Zimbabwe was nearly suspended from the Kimberley Process (KP), the world diamond supervisory body, last year because of an army clampdown on illegal panners at Chiadzwa in 2008. Human rights groups say 200 people were killed.
Government officials promised the KP in Namibia in November that they would comply with its regulations.
The regulations include getting a KP monitor to inspect shipments of diamonds before they are exported.
Admitting that diamonds were being airlifted from Chiadzwa to Harare without police or KP supervision, an official from the state-run Minerals Marketing Corporation of Zimbabwe (MMCZ) said: "There is work that has to be done to meet the KP standards." The MMCZ is Zimbabwe's only licensed diamond seller.

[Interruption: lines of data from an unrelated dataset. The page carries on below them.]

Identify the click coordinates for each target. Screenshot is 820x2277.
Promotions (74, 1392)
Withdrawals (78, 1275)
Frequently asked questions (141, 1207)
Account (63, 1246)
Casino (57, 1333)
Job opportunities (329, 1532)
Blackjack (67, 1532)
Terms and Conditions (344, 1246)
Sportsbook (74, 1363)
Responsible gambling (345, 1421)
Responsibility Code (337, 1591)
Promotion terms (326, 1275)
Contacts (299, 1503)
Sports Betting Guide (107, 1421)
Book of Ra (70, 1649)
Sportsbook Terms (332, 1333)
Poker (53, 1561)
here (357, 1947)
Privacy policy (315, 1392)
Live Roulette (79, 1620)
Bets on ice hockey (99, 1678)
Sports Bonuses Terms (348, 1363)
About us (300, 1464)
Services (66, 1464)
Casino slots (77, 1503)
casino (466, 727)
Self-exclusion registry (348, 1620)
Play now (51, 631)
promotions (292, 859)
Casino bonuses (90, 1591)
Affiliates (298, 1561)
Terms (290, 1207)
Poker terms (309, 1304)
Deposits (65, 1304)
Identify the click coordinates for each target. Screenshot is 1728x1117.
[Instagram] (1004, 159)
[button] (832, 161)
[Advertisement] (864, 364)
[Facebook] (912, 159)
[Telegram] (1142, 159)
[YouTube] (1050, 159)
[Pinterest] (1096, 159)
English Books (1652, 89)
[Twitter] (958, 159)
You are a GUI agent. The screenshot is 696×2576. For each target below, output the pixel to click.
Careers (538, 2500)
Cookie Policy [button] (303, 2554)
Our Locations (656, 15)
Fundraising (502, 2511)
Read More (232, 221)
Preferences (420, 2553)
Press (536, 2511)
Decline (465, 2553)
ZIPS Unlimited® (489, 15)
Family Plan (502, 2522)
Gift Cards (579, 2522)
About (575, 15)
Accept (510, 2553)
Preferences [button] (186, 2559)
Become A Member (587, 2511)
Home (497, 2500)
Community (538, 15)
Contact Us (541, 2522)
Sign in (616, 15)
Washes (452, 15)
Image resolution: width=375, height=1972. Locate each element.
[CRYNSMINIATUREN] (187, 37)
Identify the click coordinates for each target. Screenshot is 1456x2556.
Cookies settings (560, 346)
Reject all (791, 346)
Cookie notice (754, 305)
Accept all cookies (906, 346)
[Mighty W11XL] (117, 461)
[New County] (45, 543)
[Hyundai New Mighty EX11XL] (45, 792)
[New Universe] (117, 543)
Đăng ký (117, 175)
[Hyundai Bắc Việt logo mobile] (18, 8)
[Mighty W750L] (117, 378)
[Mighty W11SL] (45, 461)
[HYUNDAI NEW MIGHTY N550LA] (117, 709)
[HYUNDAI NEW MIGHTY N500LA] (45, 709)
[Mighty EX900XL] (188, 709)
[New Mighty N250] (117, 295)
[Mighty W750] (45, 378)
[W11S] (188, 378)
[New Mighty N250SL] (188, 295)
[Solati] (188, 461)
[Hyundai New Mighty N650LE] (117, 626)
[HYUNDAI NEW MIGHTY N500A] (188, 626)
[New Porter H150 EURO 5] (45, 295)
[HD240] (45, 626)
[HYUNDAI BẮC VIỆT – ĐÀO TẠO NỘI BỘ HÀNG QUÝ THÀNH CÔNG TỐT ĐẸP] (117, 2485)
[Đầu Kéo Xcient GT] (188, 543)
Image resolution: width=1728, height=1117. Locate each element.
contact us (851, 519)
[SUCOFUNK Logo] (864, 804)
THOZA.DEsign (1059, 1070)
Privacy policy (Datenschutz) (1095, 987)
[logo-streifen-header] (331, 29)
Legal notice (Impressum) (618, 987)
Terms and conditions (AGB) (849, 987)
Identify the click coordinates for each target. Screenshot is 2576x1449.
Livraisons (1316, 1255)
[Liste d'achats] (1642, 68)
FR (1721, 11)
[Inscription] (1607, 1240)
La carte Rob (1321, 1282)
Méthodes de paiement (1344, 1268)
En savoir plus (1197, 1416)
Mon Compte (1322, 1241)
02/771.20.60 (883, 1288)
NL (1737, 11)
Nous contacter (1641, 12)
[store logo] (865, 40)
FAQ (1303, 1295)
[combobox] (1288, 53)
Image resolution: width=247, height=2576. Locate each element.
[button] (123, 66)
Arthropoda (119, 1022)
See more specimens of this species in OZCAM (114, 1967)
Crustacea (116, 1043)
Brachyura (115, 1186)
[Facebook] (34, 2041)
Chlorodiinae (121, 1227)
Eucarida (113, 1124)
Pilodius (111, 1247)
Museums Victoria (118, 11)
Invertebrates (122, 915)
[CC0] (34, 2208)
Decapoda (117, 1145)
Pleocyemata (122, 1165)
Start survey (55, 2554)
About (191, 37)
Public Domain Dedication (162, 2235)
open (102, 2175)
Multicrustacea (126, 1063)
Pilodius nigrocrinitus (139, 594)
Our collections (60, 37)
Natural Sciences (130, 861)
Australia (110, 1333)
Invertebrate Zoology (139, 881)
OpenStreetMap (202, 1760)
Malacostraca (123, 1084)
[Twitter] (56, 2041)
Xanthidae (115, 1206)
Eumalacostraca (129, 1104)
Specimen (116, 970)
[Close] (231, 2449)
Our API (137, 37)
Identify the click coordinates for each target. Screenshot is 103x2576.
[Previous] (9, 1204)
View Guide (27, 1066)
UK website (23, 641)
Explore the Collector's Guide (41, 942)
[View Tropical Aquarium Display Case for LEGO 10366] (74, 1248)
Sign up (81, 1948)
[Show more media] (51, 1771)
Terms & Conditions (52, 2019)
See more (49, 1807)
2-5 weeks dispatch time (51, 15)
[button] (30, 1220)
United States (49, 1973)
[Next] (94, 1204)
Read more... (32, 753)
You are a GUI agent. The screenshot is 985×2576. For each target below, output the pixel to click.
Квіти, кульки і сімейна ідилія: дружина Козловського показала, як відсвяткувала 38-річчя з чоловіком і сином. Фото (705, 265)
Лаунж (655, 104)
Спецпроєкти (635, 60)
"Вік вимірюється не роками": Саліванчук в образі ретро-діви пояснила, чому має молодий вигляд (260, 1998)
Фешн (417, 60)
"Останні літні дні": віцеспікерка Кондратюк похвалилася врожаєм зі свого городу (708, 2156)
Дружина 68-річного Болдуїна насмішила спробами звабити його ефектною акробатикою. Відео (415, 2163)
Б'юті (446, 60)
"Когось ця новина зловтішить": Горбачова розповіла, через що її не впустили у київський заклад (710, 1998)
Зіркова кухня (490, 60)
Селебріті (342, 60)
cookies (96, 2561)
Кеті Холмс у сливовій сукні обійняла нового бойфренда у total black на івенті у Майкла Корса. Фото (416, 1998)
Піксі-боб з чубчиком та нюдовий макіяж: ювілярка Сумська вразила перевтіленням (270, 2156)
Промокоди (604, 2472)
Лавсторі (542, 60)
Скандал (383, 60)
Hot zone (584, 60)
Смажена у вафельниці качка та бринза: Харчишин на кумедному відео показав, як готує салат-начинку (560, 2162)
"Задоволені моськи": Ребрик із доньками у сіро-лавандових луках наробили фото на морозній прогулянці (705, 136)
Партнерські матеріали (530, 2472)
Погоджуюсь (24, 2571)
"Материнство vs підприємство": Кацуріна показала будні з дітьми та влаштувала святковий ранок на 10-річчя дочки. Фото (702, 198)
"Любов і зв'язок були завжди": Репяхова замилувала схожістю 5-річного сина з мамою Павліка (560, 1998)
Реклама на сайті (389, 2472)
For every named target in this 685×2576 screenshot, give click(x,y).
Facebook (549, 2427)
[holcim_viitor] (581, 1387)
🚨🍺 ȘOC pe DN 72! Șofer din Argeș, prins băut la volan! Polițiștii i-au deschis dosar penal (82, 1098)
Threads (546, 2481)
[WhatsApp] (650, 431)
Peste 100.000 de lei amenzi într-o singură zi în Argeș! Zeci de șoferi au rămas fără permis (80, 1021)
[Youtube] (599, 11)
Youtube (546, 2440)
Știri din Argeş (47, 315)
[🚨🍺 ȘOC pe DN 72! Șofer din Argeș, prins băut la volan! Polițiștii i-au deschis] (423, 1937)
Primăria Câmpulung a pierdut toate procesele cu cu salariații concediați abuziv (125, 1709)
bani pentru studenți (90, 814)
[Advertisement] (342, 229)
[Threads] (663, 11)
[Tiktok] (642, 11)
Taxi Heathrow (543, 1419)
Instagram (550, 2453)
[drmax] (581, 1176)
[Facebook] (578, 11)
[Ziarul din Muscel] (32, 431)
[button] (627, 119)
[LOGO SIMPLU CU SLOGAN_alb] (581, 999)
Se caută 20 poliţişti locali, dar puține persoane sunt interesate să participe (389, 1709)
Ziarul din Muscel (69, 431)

Masimba Chandavengerwa, MMCZ's acting head of marketing told a parliamentary committee on mines and energy this week: "At the moment, the airlifting is being done without our knowledge."
Experts estimate that Chiadzwa can yield between £2.5 million and £6m per day, a fortune to a country that can only afford to pay cabinet ministers and soldiers £100 per month.
The firm behind the airlifts is Mbada Diamonds, a shady venture between Zimbabwe's bankrupt state mining company and a Johannesburg-based scrap metal dealer. In August 2009, the authorities announced that Mbada had been selected to mine Chiadzwa, along with the equally little-known Canadile Miners.
That was despite the fact that the LSE-listed African Consolidated Resources Ltd (ACR) already owned the claim.
Mbada's chairman, Robert Mhlanga, is believed to have links to the military, and officials have refused to tell parliament who else sits on the board.
Mbada has spent millions developing the Chiadzwa field, despite a High Court ruling in September ordering all diamonds mined there to be handed over to ACR.
In December, Mbada announced that an airstrip was being built at Chiadzwa.
The strip will "facilitate safer and faster movements of supplies and transportation of the diamonds," Mbada said.
The 2,000-yard strip is still under construction, so it is not clear how the diamonds are being flown out.
MDC officials in Mutare suggest that helicopters might also be used.
"The obvious assumption is that the high-value diamonds are disappearing," Doug Palframan of ACR said.
"Ten per cent of the diamonds carry 90 per cent of the value: it's very easy for them to disappear."